9. Circumstantial evidence may be received either to corroborate positive testimony, or as conclusive when it is of such character to produce full conviction on the mind of the court.”

COMMENTARY :
D.X. Junkin, The Oath A Divine Ordinance (1845), p. 11-12
But the most perfect laws are inefficient without sanctions : that is--without some reward, penalty, or other condition affixed, as a motive to obedience. Even perfect man in Eden was placed under a constitution and laws to which a penal sanction was affixed :--"In the day thou eatest thereof thou shalt surely die." And if Adam in Paradise needed motives to obedience--much more do his fallen descendants. Indeed, the necessity for adequate sanctions to law, arises from the very nature of all subjects of law. None are proper subjects of law except voluntary agents. A being who has no will, is not an accountable being, and is not a proper subject of moral law. But the will is determined by motives ; and the motive gives character to the action. He that acts, from good motives, in a right way, acts well. He that acts from bad motives, in any way, does wrong. Man will not act at all without motive ; such is his constitution. And if the law presents no motive to obedience, it cannot secure obedience from voluntary agents.
Reward and punishment are relative ideas. Each indicates the possibility of the other. Nothing can be a reward that does not augment the happiness of him upon whom it is bestowed. If, then, the reward be withheld, he is less happy than he would be with it : i.e., he is punished. To punish is to make less happy--to reward is to make more happy. The ideas are correlative ; and by consequence, where reward of obedience is affixed as the sanction of law, punishment of disobedience is implied ; and vice versa.
Now that these two ideas are not only promulgated, but that they are often reiterated in the word of God, no reader of that volume can fail to perceive. It reveals a system of rewards and punishments, addressing the hopes and fears of men, in relation both to time and eternity. It authorizes the employment of rewards and punishments by the civil magistrate. It promises that in some cases rewards or punishments shall be administered in this life, in the providential dispensations of God. But it appeals, with the most efficient power, to human hopes and fears, by bringing "immortality to light,"--by pointing to "a judgment to come,"--and by disclosing the glories of a Heaven, and the horrors of a hell ! It thus teaches, with an eloquence only less terrible than the dread reality, that "the wages of sin is death." Thus it appears that the Bible furnishes both laws and sanctions. It supplies the only efficient motives to obedience."

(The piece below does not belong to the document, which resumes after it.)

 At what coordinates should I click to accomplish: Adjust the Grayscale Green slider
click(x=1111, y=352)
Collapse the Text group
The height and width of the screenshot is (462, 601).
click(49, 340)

F.P. Ramsay, Exposition of the Book of Church Order
(1898, pp. 215-216), on RoD IX-1
CHAPTER IX. - OF EVIDENCE.
Paragraph 1 shows who are competent witnesses, but paragraph 2 exempts husband and wife from testifying against each other. Paragraph 3 lays down the rule requiring corroborative evidence, and paragraph 4 contains a regulation that aims to make witnesses independent of each other. Paragraph 5 prescribes the method of examining witnesses ; 6, the form of oath or affirmation ; and 7, the method of recording the testimony. Paragraph 8 shows how the records of one court are to be authenticated to another ; paragraph 9, the value of such authenticated testimony ; and paragraph 10, how testimony may be taken in the absence of the court. Paragraph 11 secures the use of the members of the court as witnesses, and paragraph 12 the use of all church officers and members as witnesses. And paragraph 13 regulates the use of new evidence after trial, and paragraph 14 after appeal.
206.--I. All persons of proper age and intelligence are competent witnesses, except such as do not believe in the existence of God, or a future state of rewards and punishments. The accused party may be allowed, but shall not be compelled, to testify; but the accuser shall be required to testify on the demand of the accused. Either party has the right to challenge a witness whom he believes to be incompetent, and the court shall examine and decide upon his competency. It belongs to the court to judge of the degree of credibility to be attached to all evidence.
Accuser here must be interpreted to mean the prosecutor. The only grounds of challenge of a witness are too great youth, too little intelligence (i.e., ability), lack of belief in God, or lack of belief in a future state of rewards and punishments. The accused cannot be debarred from testifying.


CONSTITUTIONAL INQUIRY :

JUDICIAL :
Points touching BCO 35-1 appear in the complaint of TE Eric Dye, et al., vs. Missouri Presbytery, M14GA (1986), 14-89, p. 212 [or PCA Digest, Judicial Case #56, pp. 354-360]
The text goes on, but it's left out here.